Work instructions
Can you reproduce every one of the lines below word for word?

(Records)
******
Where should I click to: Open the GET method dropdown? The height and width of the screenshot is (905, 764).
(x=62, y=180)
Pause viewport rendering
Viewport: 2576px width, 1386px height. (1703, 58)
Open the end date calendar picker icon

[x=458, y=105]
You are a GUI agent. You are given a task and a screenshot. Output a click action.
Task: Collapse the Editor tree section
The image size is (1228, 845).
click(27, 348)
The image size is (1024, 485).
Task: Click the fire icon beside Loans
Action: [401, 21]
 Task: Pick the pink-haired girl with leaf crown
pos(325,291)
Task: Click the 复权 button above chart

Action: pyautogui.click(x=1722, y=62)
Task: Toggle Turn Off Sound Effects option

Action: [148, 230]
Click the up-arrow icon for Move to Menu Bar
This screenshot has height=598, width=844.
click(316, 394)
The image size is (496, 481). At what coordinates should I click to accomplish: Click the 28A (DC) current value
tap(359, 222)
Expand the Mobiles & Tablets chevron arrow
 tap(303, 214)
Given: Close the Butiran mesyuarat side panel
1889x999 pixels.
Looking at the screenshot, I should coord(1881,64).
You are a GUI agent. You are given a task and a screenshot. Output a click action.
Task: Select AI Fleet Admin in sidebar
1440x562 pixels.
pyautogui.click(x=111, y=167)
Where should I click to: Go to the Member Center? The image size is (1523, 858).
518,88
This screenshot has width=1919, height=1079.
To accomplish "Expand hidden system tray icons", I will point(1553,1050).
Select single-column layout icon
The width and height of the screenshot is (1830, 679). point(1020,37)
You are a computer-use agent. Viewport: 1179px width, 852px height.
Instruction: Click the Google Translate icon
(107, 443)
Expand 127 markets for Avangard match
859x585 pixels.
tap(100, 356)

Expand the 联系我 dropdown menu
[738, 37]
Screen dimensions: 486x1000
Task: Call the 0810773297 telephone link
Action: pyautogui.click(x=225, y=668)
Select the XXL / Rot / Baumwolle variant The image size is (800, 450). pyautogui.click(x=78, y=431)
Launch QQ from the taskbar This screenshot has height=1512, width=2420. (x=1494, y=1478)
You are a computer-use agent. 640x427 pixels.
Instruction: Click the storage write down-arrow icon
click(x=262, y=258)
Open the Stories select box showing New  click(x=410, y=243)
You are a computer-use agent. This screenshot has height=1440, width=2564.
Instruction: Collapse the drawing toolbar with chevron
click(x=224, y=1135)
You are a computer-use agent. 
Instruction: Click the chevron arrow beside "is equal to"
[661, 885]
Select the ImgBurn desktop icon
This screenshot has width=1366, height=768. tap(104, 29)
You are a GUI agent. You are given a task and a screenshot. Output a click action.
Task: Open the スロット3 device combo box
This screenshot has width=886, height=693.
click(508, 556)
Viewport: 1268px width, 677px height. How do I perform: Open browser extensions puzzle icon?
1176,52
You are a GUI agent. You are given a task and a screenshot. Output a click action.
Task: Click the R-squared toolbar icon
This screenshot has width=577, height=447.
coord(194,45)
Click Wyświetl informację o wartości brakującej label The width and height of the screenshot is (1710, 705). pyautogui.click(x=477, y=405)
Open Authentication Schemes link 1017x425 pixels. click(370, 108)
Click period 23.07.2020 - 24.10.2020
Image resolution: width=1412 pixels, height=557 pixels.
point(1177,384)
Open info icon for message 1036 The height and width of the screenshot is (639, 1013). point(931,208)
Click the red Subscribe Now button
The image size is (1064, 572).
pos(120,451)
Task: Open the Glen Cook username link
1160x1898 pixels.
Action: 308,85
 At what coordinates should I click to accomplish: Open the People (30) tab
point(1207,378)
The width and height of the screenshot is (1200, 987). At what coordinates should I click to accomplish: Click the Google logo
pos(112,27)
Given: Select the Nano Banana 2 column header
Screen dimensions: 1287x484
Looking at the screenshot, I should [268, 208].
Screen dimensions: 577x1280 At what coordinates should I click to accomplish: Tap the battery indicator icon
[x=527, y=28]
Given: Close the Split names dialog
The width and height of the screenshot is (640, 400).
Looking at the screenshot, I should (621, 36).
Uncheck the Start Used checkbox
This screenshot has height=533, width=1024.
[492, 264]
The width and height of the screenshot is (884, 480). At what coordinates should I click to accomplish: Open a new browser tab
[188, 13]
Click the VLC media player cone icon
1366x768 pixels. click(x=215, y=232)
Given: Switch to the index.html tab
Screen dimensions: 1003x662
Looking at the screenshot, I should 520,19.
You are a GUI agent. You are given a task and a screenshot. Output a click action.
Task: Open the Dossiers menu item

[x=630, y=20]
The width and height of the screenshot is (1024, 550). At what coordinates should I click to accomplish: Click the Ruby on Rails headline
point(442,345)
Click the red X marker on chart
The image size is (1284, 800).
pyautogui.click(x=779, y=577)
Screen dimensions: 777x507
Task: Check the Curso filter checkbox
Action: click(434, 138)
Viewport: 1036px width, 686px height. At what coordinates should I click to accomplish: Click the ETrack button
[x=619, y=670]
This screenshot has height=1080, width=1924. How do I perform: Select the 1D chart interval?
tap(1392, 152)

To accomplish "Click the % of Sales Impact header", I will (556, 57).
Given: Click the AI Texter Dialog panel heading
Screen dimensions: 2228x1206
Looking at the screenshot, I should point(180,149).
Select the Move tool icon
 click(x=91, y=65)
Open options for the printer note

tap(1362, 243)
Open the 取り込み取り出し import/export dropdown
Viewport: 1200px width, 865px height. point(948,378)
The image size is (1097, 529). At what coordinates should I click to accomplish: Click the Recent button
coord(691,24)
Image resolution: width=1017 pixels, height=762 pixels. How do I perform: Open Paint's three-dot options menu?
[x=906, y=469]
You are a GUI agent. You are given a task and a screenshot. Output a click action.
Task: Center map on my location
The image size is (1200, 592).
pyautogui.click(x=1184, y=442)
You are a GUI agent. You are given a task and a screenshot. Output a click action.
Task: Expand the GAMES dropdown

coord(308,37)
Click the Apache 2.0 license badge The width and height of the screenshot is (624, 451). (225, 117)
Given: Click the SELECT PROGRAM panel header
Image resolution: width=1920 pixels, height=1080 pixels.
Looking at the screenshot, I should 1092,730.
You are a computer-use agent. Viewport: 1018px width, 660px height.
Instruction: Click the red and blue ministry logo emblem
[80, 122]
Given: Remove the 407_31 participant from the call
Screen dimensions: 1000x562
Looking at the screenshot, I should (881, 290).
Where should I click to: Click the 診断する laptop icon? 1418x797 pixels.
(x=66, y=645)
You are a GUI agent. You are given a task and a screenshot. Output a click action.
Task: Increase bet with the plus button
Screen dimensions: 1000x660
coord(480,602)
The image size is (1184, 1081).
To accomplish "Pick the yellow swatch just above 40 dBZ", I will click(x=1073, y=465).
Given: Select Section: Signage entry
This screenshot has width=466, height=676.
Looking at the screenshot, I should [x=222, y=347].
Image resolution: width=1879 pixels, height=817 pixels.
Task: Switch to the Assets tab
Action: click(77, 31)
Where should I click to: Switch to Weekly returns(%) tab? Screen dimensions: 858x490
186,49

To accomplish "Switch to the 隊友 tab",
******
Exercise solution
Where should I click to: Open the GET method dropdown? The height and width of the screenshot is (905, 764).
(x=62, y=180)
Pause viewport rendering
Viewport: 2576px width, 1386px height. (1703, 58)
Open the end date calendar picker icon

[x=458, y=105]
You are a GUI agent. You are given a task and a screenshot. Output a click action.
Task: Collapse the Editor tree section
The image size is (1228, 845).
click(27, 348)
The image size is (1024, 485).
Task: Click the fire icon beside Loans
Action: [401, 21]
 Task: Pick the pink-haired girl with leaf crown
pos(325,291)
Task: Click the 复权 button above chart

Action: pyautogui.click(x=1722, y=62)
Task: Toggle Turn Off Sound Effects option

Action: [148, 230]
Click the up-arrow icon for Move to Menu Bar
This screenshot has height=598, width=844.
click(316, 394)
The image size is (496, 481). At what coordinates should I click to accomplish: Click the 28A (DC) current value
tap(359, 222)
Expand the Mobiles & Tablets chevron arrow
 tap(303, 214)
Given: Close the Butiran mesyuarat side panel
1889x999 pixels.
Looking at the screenshot, I should coord(1881,64).
You are a GUI agent. You are given a task and a screenshot. Output a click action.
Task: Select AI Fleet Admin in sidebar
1440x562 pixels.
pyautogui.click(x=111, y=167)
Where should I click to: Go to the Member Center? The image size is (1523, 858).
518,88
This screenshot has width=1919, height=1079.
To accomplish "Expand hidden system tray icons", I will point(1553,1050).
Select single-column layout icon
The width and height of the screenshot is (1830, 679). point(1020,37)
You are a computer-use agent. Viewport: 1179px width, 852px height.
Instruction: Click the Google Translate icon
(107, 443)
Expand 127 markets for Avangard match
859x585 pixels.
tap(100, 356)

Expand the 联系我 dropdown menu
[738, 37]
Screen dimensions: 486x1000
Task: Call the 0810773297 telephone link
Action: pyautogui.click(x=225, y=668)
Select the XXL / Rot / Baumwolle variant The image size is (800, 450). pyautogui.click(x=78, y=431)
Launch QQ from the taskbar This screenshot has height=1512, width=2420. (x=1494, y=1478)
You are a computer-use agent. 640x427 pixels.
Instruction: Click the storage write down-arrow icon
click(x=262, y=258)
Open the Stories select box showing New  click(x=410, y=243)
You are a computer-use agent. This screenshot has height=1440, width=2564.
Instruction: Collapse the drawing toolbar with chevron
click(x=224, y=1135)
You are a computer-use agent. 
Instruction: Click the chevron arrow beside "is equal to"
[661, 885]
Select the ImgBurn desktop icon
This screenshot has width=1366, height=768. tap(104, 29)
You are a GUI agent. You are given a task and a screenshot. Output a click action.
Task: Open the スロット3 device combo box
This screenshot has width=886, height=693.
click(508, 556)
Viewport: 1268px width, 677px height. How do I perform: Open browser extensions puzzle icon?
1176,52
You are a GUI agent. You are given a task and a screenshot. Output a click action.
Task: Click the R-squared toolbar icon
This screenshot has width=577, height=447.
coord(194,45)
Click Wyświetl informację o wartości brakującej label The width and height of the screenshot is (1710, 705). pyautogui.click(x=477, y=405)
Open Authentication Schemes link 1017x425 pixels. click(370, 108)
Click period 23.07.2020 - 24.10.2020
Image resolution: width=1412 pixels, height=557 pixels.
point(1177,384)
Open info icon for message 1036 The height and width of the screenshot is (639, 1013). point(931,208)
Click the red Subscribe Now button
The image size is (1064, 572).
pos(120,451)
Task: Open the Glen Cook username link
1160x1898 pixels.
Action: 308,85
 At what coordinates should I click to accomplish: Open the People (30) tab
point(1207,378)
The width and height of the screenshot is (1200, 987). At what coordinates should I click to accomplish: Click the Google logo
pos(112,27)
Given: Select the Nano Banana 2 column header
Screen dimensions: 1287x484
Looking at the screenshot, I should [268, 208].
Screen dimensions: 577x1280 At what coordinates should I click to accomplish: Tap the battery indicator icon
[x=527, y=28]
Given: Close the Split names dialog
The width and height of the screenshot is (640, 400).
Looking at the screenshot, I should (621, 36).
Uncheck the Start Used checkbox
This screenshot has height=533, width=1024.
[492, 264]
The width and height of the screenshot is (884, 480). At what coordinates should I click to accomplish: Open a new browser tab
[188, 13]
Click the VLC media player cone icon
1366x768 pixels. click(x=215, y=232)
Given: Switch to the index.html tab
Screen dimensions: 1003x662
Looking at the screenshot, I should 520,19.
You are a GUI agent. You are given a task and a screenshot. Output a click action.
Task: Open the Dossiers menu item

[x=630, y=20]
The width and height of the screenshot is (1024, 550). At what coordinates should I click to accomplish: Click the Ruby on Rails headline
point(442,345)
Click the red X marker on chart
The image size is (1284, 800).
pyautogui.click(x=779, y=577)
Screen dimensions: 777x507
Task: Check the Curso filter checkbox
Action: click(434, 138)
Viewport: 1036px width, 686px height. At what coordinates should I click to accomplish: Click the ETrack button
[x=619, y=670]
This screenshot has height=1080, width=1924. How do I perform: Select the 1D chart interval?
tap(1392, 152)

To accomplish "Click the % of Sales Impact header", I will (556, 57).
Given: Click the AI Texter Dialog panel heading
Screen dimensions: 2228x1206
Looking at the screenshot, I should point(180,149).
Select the Move tool icon
 click(x=91, y=65)
Open options for the printer note

tap(1362, 243)
Open the 取り込み取り出し import/export dropdown
Viewport: 1200px width, 865px height. point(948,378)
The image size is (1097, 529). At what coordinates should I click to accomplish: Click the Recent button
coord(691,24)
Image resolution: width=1017 pixels, height=762 pixels. How do I perform: Open Paint's three-dot options menu?
[x=906, y=469]
You are a GUI agent. You are given a task and a screenshot. Output a click action.
Task: Center map on my location
The image size is (1200, 592).
pyautogui.click(x=1184, y=442)
You are a GUI agent. You are given a task and a screenshot. Output a click action.
Task: Expand the GAMES dropdown

coord(308,37)
Click the Apache 2.0 license badge The width and height of the screenshot is (624, 451). (225, 117)
Given: Click the SELECT PROGRAM panel header
Image resolution: width=1920 pixels, height=1080 pixels.
Looking at the screenshot, I should 1092,730.
You are a computer-use agent. Viewport: 1018px width, 660px height.
Instruction: Click the red and blue ministry logo emblem
[80, 122]
Given: Remove the 407_31 participant from the call
Screen dimensions: 1000x562
Looking at the screenshot, I should (881, 290).
Where should I click to: Click the 診断する laptop icon? 1418x797 pixels.
(x=66, y=645)
You are a GUI agent. You are given a task and a screenshot. Output a click action.
Task: Increase bet with the plus button
Screen dimensions: 1000x660
coord(480,602)
The image size is (1184, 1081).
To accomplish "Pick the yellow swatch just above 40 dBZ", I will click(x=1073, y=465).
Given: Select Section: Signage entry
This screenshot has width=466, height=676.
Looking at the screenshot, I should [x=222, y=347].
Image resolution: width=1879 pixels, height=817 pixels.
Task: Switch to the Assets tab
Action: click(77, 31)
Where should I click to: Switch to Weekly returns(%) tab? Screen dimensions: 858x490
186,49

To accomplish "Switch to the 隊友 tab",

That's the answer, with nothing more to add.